_WORK INSTRUCTIONS_
Return the records word for word. Pictures do not belong in the copy.

DATASET RECORDS Start Marker

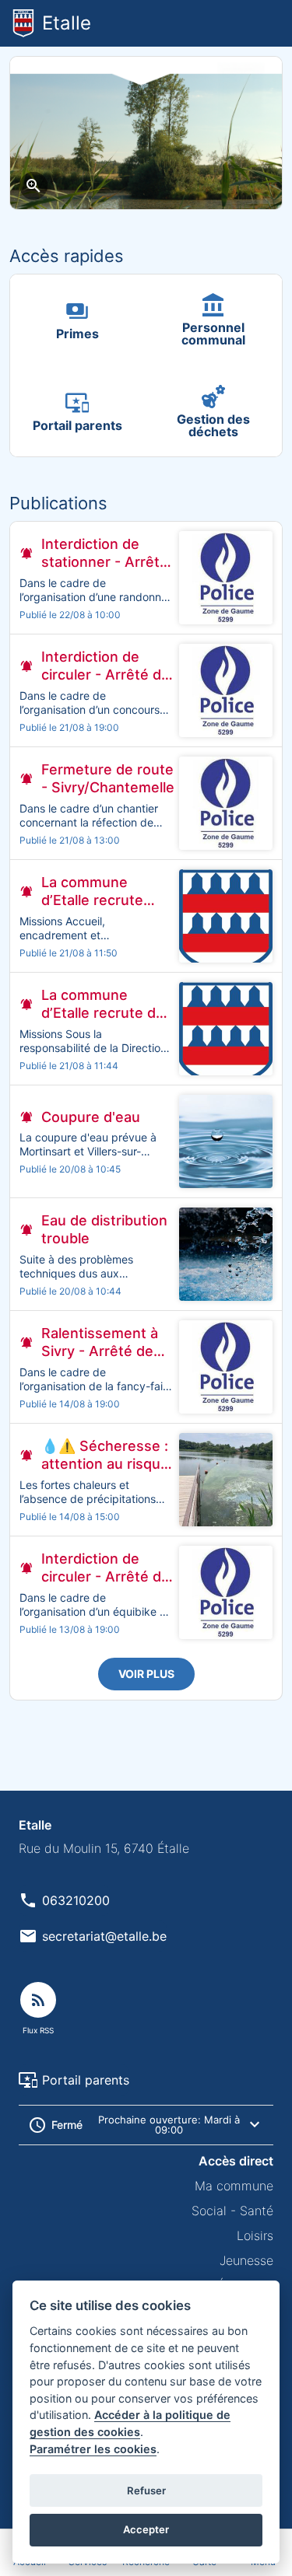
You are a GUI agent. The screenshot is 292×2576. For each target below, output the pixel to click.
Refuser (146, 2490)
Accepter (146, 2529)
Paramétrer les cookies (93, 2448)
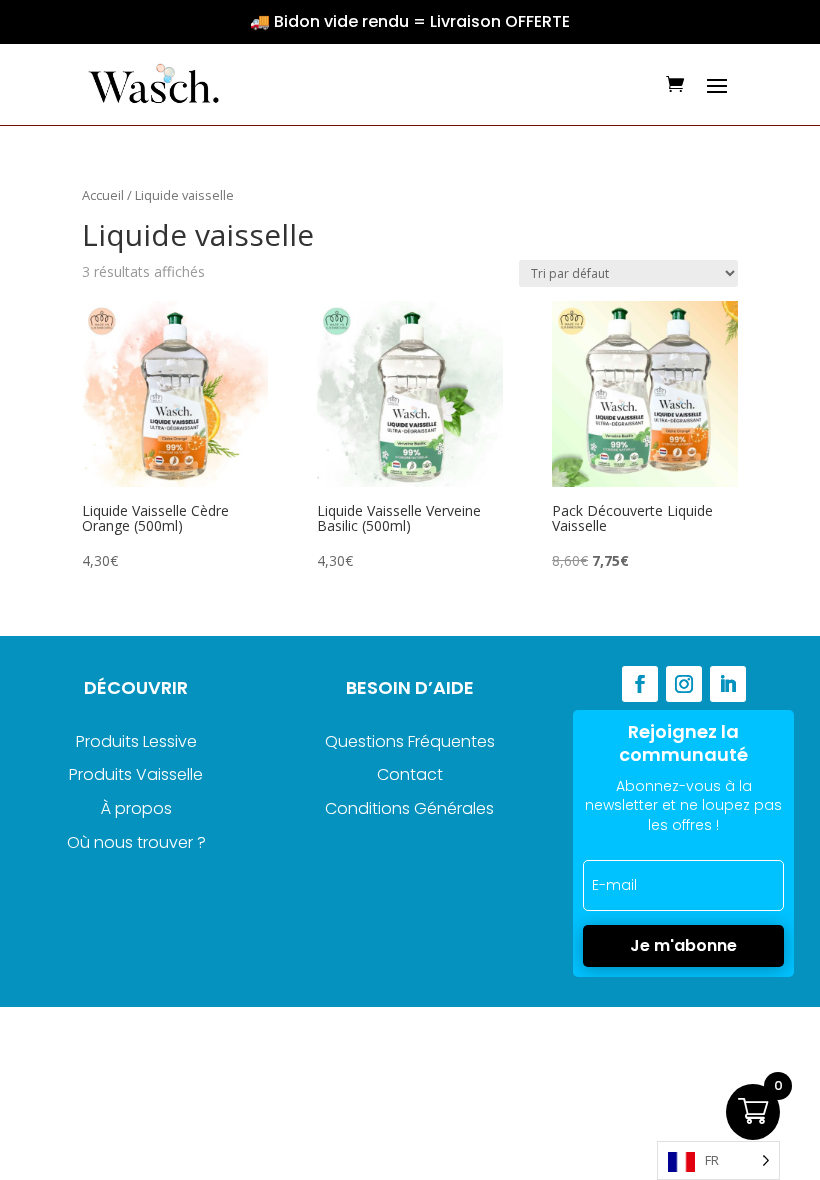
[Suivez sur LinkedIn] (728, 684)
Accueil (103, 195)
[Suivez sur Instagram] (684, 684)
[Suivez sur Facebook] (640, 684)
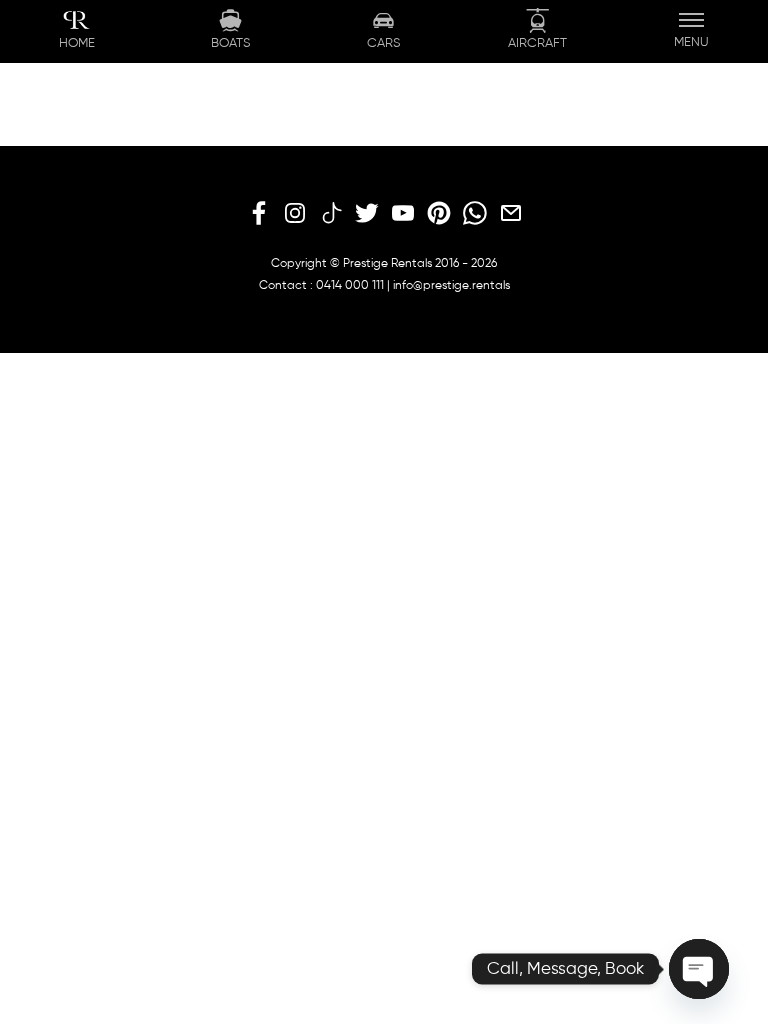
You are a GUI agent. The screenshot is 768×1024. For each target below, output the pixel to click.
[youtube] (403, 214)
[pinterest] (439, 214)
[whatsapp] (475, 214)
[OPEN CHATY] (699, 969)
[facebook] (259, 214)
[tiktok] (331, 214)
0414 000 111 (350, 286)
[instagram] (295, 214)
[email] (511, 214)
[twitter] (367, 214)
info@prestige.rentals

DATASET RECORDS End Marker

_RESPONSE_
You are a GUI agent. The screenshot is 292×2576. For each target below, output the pixel to click.
Refuser (146, 2490)
Accepter (146, 2529)
Paramétrer les cookies (93, 2448)
[Suivez sur LinkedIn] (728, 684)
Accueil (103, 195)
[Suivez sur Instagram] (684, 684)
[Suivez sur Facebook] (640, 684)
You are a GUI agent. The screenshot is 768×1024. For each target below, output the pixel to click.
[youtube] (403, 214)
[pinterest] (439, 214)
[whatsapp] (475, 214)
[OPEN CHATY] (699, 969)
[facebook] (259, 214)
[tiktok] (331, 214)
0414 000 111 (350, 286)
[instagram] (295, 214)
[email] (511, 214)
[twitter] (367, 214)
info@prestige.rentals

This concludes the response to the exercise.